As the proportion of variable renewable energy increases in the electricity generation mix, the gap between when electricity can be generated and when electricity is needed increases.
In 2020, the percentage of solar and wind electricity generation in the world was around 5 %. By 2030, the estimate is 15 % and by 2050, the estimate is 50 %. Source: https://www.irena.org/publications/2020/Apr/Global-Renewables-Outlook-2020.
At the same time, total electricity generation will increase by 50 % from 20,000 TWh to 30,000 TWh, partly due to the increase in global population and the economic development of countries, but also the electrification of transport and other industries.
Source: https://www.irena.org/publications/2018/Apr/Global-Energy-Transition-A-Roadmap-to-2050.
The growth in total electricity is also driven by energy for transport. About half of all energy supplied to the world is provided by oil and gas used for transportation. Increased numbers of electric and hydrogen vehicles are expected to drive the demand for renewable electricity.
Source: https://www.iea.org/data-and-statistics viewed April, 2021. International Energy Agency. “WORLD ENERGY BALANCES: DATABASE DOCUMENTATION,” 2020.
The problem is getting bigger and coming fast.

Dataset entries:
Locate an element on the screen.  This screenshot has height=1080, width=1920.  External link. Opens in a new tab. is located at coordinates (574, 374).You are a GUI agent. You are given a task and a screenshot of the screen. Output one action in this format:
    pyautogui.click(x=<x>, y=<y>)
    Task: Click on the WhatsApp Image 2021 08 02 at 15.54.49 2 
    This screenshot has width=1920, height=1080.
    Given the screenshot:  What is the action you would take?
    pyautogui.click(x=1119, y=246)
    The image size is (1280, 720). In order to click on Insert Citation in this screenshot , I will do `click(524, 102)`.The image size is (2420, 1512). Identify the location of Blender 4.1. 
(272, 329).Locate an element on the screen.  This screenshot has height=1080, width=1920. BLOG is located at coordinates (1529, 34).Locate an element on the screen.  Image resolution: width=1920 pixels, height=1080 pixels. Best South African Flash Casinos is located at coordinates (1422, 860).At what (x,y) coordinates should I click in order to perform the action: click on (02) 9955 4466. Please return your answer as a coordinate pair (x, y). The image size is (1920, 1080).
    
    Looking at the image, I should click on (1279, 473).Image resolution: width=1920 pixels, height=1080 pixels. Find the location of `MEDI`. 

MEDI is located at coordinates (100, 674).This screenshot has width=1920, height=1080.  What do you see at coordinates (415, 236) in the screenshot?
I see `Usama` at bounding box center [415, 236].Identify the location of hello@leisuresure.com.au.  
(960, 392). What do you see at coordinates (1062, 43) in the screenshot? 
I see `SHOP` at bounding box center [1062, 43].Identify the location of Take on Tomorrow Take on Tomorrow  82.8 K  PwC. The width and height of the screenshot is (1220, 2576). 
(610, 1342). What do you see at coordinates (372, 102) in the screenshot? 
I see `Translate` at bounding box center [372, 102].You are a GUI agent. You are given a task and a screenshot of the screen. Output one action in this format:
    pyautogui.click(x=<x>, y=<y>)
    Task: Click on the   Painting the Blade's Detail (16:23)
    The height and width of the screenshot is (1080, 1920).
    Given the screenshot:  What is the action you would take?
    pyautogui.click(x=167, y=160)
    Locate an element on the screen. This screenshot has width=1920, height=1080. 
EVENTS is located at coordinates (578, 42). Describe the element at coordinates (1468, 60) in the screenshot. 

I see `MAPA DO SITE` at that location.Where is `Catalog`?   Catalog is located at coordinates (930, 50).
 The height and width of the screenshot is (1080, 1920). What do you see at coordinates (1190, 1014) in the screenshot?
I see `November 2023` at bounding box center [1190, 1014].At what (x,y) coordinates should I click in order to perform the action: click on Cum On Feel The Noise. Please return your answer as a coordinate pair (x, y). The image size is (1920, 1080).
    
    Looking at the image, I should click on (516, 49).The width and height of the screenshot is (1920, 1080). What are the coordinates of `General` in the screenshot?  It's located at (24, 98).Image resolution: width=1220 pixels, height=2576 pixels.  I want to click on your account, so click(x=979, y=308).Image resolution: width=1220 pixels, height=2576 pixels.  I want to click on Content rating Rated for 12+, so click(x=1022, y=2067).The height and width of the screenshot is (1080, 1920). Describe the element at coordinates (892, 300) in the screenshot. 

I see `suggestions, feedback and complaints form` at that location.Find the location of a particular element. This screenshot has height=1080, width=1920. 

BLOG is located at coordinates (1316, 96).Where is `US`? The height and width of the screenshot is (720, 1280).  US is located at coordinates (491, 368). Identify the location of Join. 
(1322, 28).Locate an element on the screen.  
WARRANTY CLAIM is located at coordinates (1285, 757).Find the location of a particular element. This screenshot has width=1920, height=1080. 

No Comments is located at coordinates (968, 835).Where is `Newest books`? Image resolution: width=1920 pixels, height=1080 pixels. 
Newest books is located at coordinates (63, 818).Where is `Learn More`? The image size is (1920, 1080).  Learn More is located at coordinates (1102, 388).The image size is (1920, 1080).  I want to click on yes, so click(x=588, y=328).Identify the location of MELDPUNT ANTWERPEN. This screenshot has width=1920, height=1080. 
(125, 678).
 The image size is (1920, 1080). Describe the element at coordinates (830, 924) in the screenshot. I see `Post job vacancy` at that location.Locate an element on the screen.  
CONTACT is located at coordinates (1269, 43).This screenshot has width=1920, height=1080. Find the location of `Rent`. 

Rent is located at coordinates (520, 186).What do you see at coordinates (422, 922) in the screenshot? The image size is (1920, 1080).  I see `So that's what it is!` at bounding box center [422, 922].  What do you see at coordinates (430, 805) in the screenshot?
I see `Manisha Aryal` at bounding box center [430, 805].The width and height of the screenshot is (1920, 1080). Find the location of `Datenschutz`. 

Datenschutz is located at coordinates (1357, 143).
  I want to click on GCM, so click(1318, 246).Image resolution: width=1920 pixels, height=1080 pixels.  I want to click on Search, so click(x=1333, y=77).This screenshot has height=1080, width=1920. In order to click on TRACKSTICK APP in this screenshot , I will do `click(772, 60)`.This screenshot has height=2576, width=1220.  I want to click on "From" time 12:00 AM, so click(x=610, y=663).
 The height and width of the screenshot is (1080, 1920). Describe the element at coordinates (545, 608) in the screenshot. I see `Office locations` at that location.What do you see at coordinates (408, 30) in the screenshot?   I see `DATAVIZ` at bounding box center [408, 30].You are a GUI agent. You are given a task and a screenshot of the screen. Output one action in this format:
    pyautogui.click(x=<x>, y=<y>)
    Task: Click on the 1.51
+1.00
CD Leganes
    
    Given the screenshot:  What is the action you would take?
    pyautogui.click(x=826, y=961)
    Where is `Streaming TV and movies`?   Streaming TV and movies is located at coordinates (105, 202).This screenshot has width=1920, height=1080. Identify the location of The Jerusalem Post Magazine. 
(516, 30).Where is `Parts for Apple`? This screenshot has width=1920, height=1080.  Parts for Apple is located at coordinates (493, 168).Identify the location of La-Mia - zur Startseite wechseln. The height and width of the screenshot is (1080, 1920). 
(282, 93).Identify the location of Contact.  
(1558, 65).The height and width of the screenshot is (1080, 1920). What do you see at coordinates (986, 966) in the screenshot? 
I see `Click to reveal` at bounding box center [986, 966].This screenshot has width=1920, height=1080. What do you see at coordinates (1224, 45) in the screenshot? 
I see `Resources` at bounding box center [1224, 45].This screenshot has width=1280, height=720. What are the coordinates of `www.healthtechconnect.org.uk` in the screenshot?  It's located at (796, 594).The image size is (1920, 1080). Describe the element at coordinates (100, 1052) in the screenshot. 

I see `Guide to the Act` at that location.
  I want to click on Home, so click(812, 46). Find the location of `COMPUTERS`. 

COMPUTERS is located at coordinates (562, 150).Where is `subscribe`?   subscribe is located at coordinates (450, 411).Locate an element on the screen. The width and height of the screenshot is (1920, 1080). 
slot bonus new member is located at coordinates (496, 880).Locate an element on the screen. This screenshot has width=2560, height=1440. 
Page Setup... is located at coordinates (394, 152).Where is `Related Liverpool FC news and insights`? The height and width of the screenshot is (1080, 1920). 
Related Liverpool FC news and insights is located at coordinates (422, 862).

Work to complete:
1. Summarize the renewable energy passage in two sentences.
2. Turn the paragraph of the renewable energy passage that begins "The growth in total electricity is also driven by energy for transport" into a bulleted list that keeps its main facts.
The rows above are separate material, apart from the renewable energy passage.

List of solutions:
1. As solar and wind make up more of electricity generation (about 5% worldwide in 2020, an estimated 15% by 2030 and 50% by 2050), the gap between when electricity can be generated and when it is needed grows. Total generation is also set to rise by 50%, from 20,000 TWh to 30,000 TWh, because of population growth, economic development and the electrification of transport and other industries, so the problem is getting bigger and coming fast.

2.
- Energy for transport also drives growth in total electricity.
- About half of all energy supplied to the world is oil and gas used for transportation.
- More electric and hydrogen vehicles are expected to drive demand for renewable electricity.